Brandon Tengan has a love affair with the ocean as a surfer, fisherman, and fish print artist.
He will demonstrate gyotaku, the art of fish printing, at Suisan Fish Market on Lihiwai Street, Saturday January 14, from 3 to 4 p.m. as part of the Banyan Drive Art Stroll.
As stated on his web site, Prior 2 Pupu Productions, “The Japanese Art of Gyotaku…most simply translated as “gyo”—fish, and “taku”—rubbing or impression; a technique developed to accurately record a fisherman’s prized catch, prior to eating it. Fish are caught, painted with a non-toxic ink, and imprinted on shoji (rice) paper. When peeled back, the paper is left with an impression yielding the exact size, shape and ultimately – the fisherman’s story. The prints are then painted, remembered and shared. Most importantly, the fish is then washed clean and prepared as a meal.”

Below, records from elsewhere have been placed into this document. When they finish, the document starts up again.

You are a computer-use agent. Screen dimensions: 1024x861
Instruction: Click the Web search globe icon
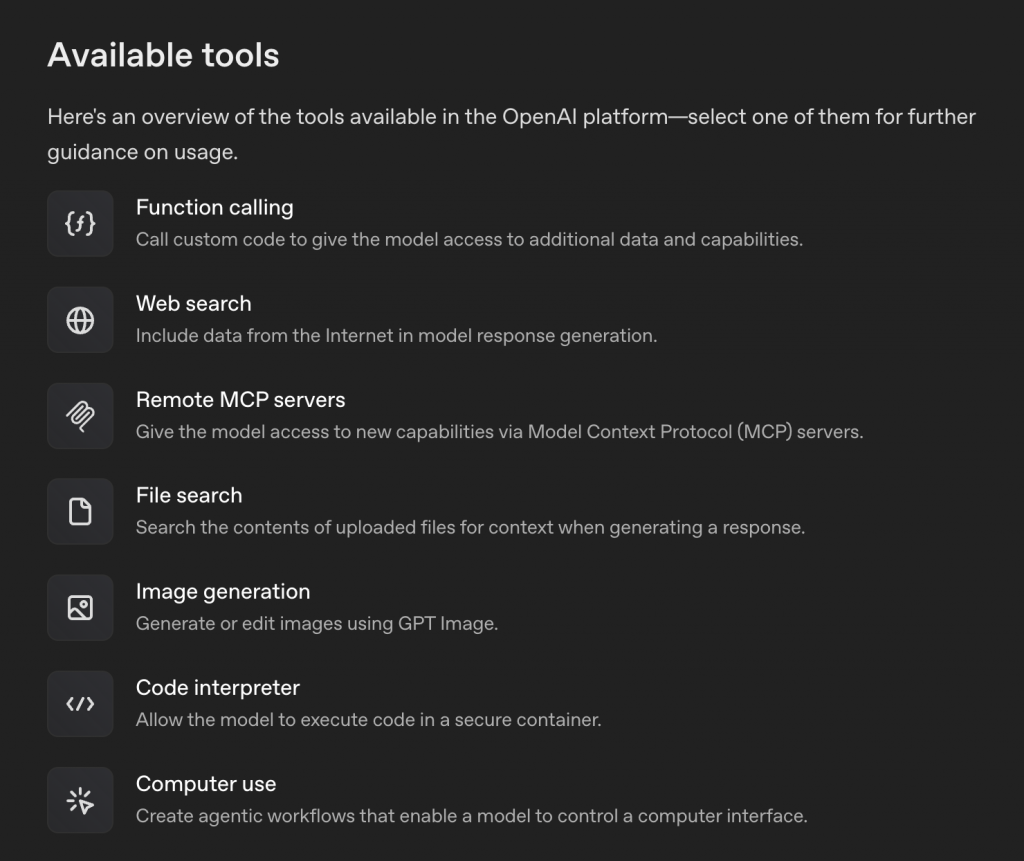pos(80,320)
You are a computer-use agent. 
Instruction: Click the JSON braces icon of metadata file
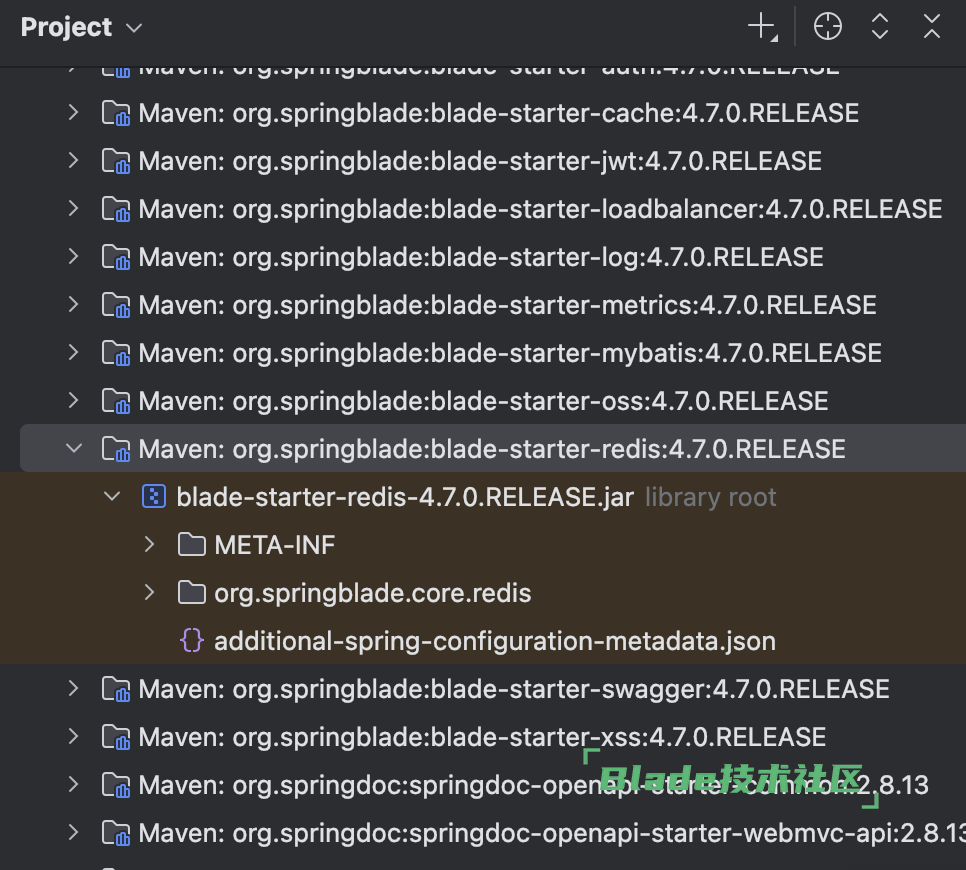point(191,641)
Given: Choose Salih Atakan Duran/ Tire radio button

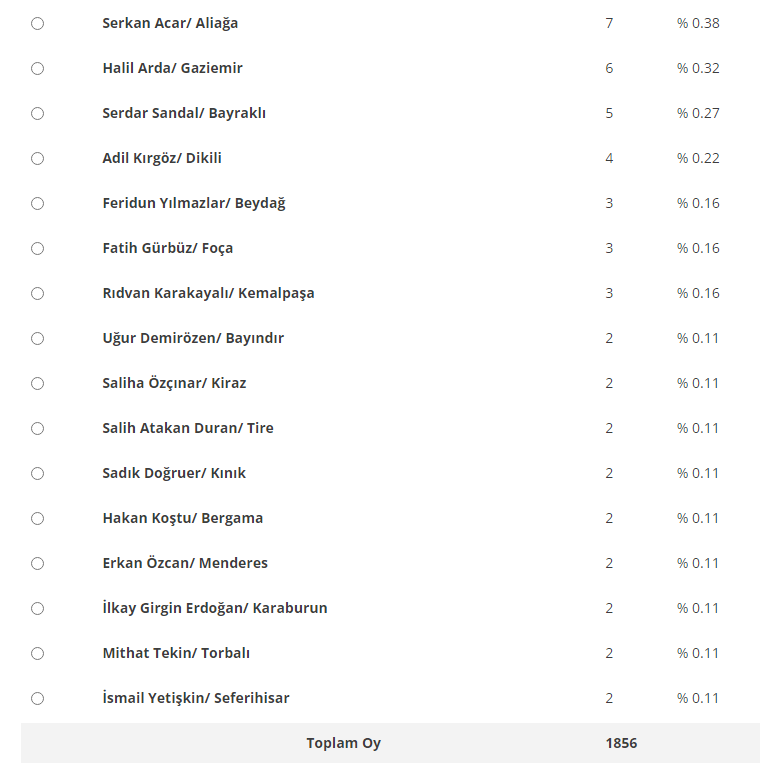Looking at the screenshot, I should (x=38, y=429).
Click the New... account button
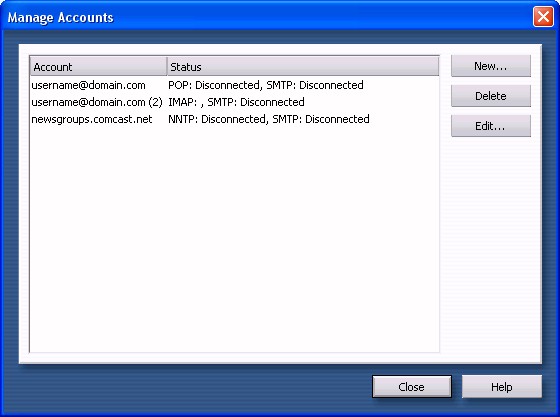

Tengan was raised in Kaneohe, Hawaii. He said his, “love and passion for the ocean first began with surfing. However, when the surf got flat, he slowly took up diving and fishing and once he started…he got hooked. Brandon considers himself blessed and fortunate to have been taught by many skilled fisherman and dive partners, continuing to learn each time he heads out. Initially taught gyotaku by a family friend, what started as a small backyard hobby is now a fun business endeavor.”
Locally Tengan’s work is carried by Banyan Gallery, located near the Hilo Hawaiian Hotel. Banyan Gallery will feature an exhibit of photographers’ images selected for a calendar of Lili`uokalani GArdens during the Banyan Drive Art Stroll.
The event is free and open to the public, children welcome.
This is the first of a series of events to celebrate the centennial of Lili`uokalani Gardens, which is bounded by Lihiwai Street and Banyan Drive on the Waiakea peninsula in Hilo.